Stored items:
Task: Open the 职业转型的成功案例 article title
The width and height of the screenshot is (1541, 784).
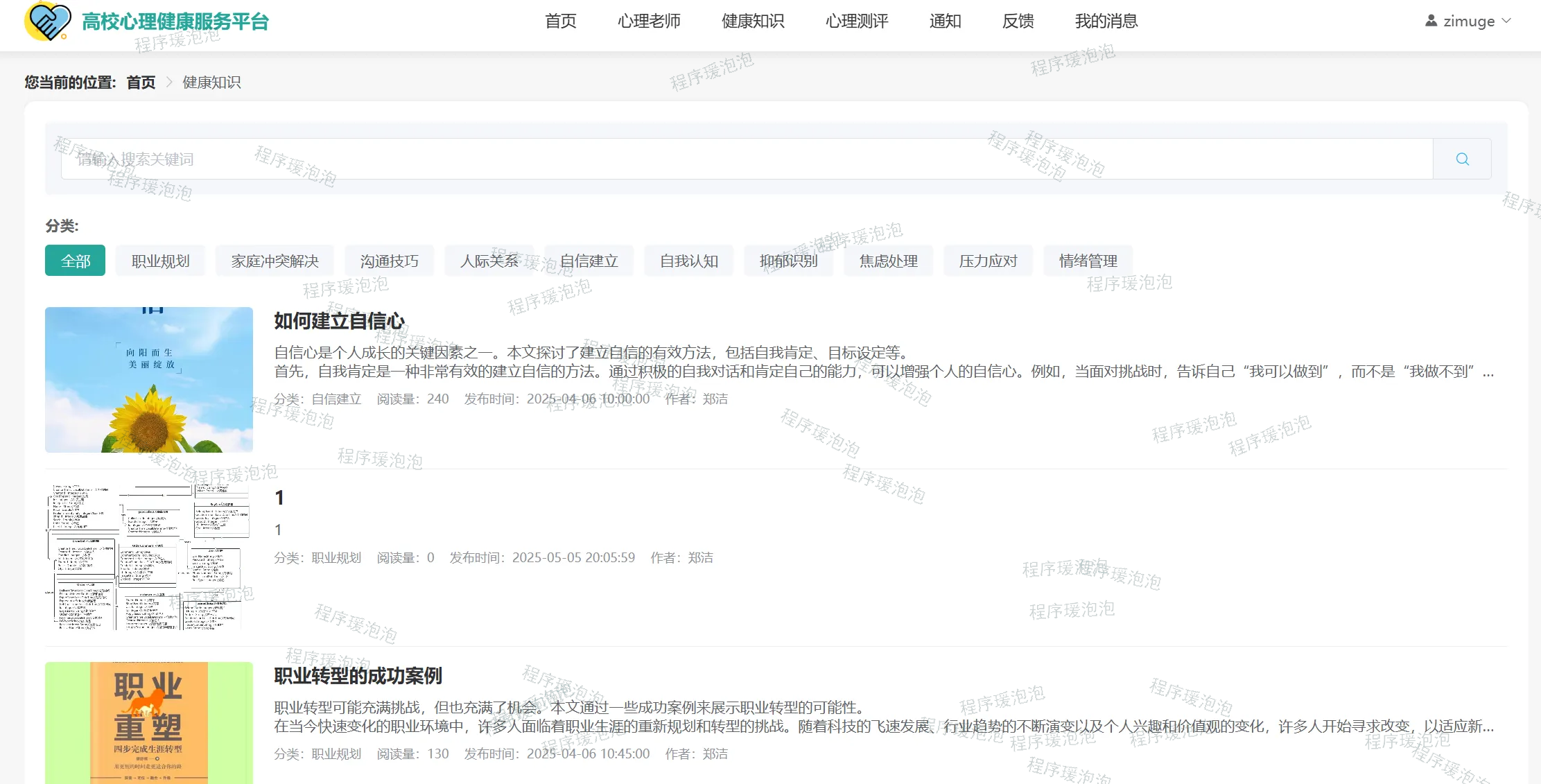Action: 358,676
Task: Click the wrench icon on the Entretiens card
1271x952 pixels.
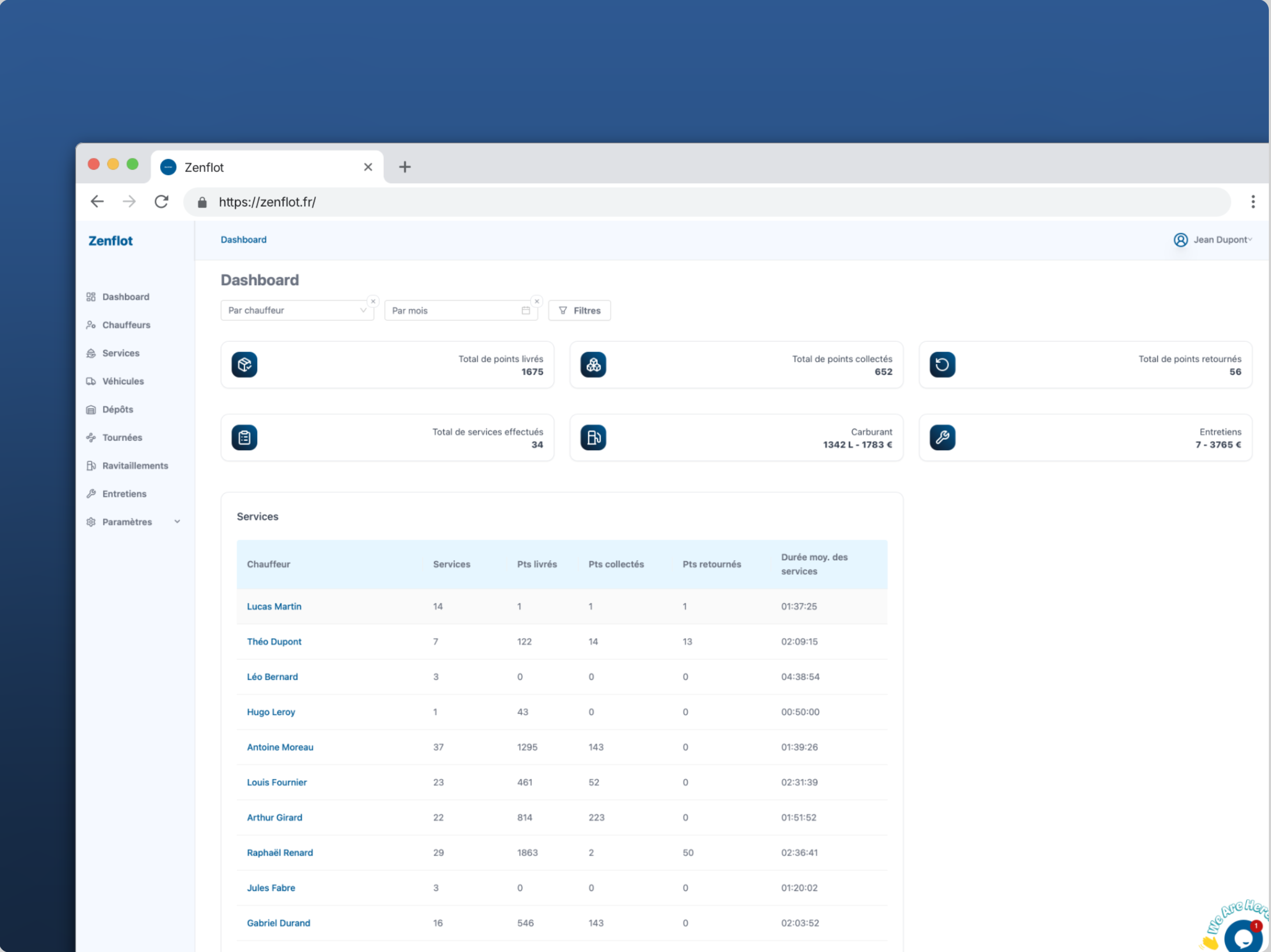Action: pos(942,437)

◆ WHAT IS REQUIRED ◆
Please find every line in the records above that holds the word "Task" and copy it.

◆ RESULT OF THIS EXERCISE ◆
Task: Open the 职业转型的成功案例 article title
Task: Click the wrench icon on the Entretiens card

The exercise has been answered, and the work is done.